There was one occasion I remember distinctly, however, when I burned badly enough to blister. That’s a second-degree burn and, as it turns out, a major risk factor for melanoma. After a couple of days I could peel off long strips of dead skin. I was a naive 19-year-old college student at the time. I don’t ever recall burning that badly again. When I did go into the sun after that, I made sure to cover up after an hour or so. That doesn’t mean I avoided the sun. I just figured I was being wise by not burning.
When I was first diagnosed with melanoma in 2006, I beat myself up emotionally replaying that blistering sunburn episode. I figured my cancer was self-induced and that I was not just the victim of a random genetic accident. My conclusion was that I was just as dumb as someone who smokes a pack a day, and who’s later diagnosed with lung cancer. I’m over the trauma of that realization now, and figure that my behavior was pretty typical for my generation. It’s unknowable that one severe sunburn led to my melanoma. My cumulative sun exposure, however, certainly upped the ante.
The progression from serious sun exposure to skin cancer can take decades to unspool in our DNA. The increased rate of melanoma we’re seeing now is from what many people did 30+ years ago. Suntan lotion in the ‘70s (for those who used it) had an SPF of 2. Some people applied baby oil, which can make a burn worse by sealing in the heat. The first SPF 15 sun block wasn’t introduced until 1986. I don't bother applying anything today that isn’t at least SPF 30. Sun block is greatly overrated, regardless of its SPF, but I figure it’s better than nothing when I can’t otherwise avoid mid-day rays.
Our understanding of melanoma, while still pretty primitive, was downright Neanderthal back when I was pumping up my melanocytes.

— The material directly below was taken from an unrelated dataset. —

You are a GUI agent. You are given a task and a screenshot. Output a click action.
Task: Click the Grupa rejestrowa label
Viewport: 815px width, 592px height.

As late as the ‘80s, there were no good studies on how big a margin was needed when removing a melanoma, and surgical incisions often stretched to 8 to 10 inches. That was an improvement over earlier decades, when doctors sometimes amputated limbs to stop its spread. If you go back far enough, you find reports of branding irons being used to burn out skin cancers.
Not that I volunteered for the job, but I’m pleased to know that my diagnosis has played a role in the decisions made by several people I know to have their moles checked. As I hope everyone knows by now, early detection is crucial. If a melanoma is removed while still confined to the skin, the five-year survival rate is 99 percent; if it’s spread to the lymph system or blood, the survival rate drops to 65 percent; if it’s reached the organs, 15 percent.
My primary cancer, which was located on the side of my left knee, was about the size of a dime and itchy when I finally saw my GP about it. I ended up with a wide excision and, because I was stage two, had a sentinel lymph node biopsy. That exam was a false-negative—meaning it showed no spread of cancer to the lymph nodes in my groin, while that was exactly what eventually happened. Surgery, radiation and immunotherapy all followed. For me, cancer is now like that crazy uncle who comes to your house for a visit and won’t take the hint to leave.
I can look back now and accept the fact that I was reckless about my sun exposure. Whether it caused my melanoma or not doesn’t matter at this point. Epidemiologists can predict that others of my generation are destined to travel the same road. I'm not alone in my temporary insanity.
That doesn’t mean there aren't easy ways to reduce your odds of developing melanoma and skin cancer in general. We know how to do it. I don’t preach on this subject because it appears to be so obvious. Our culture has turned cigarette smokers into social pariahs. We may some day soon do the same to those foolish enough to believe that, given sufficient opportunity, ultraviolet rays can't scramble their DNA and turn good cells into bad characters.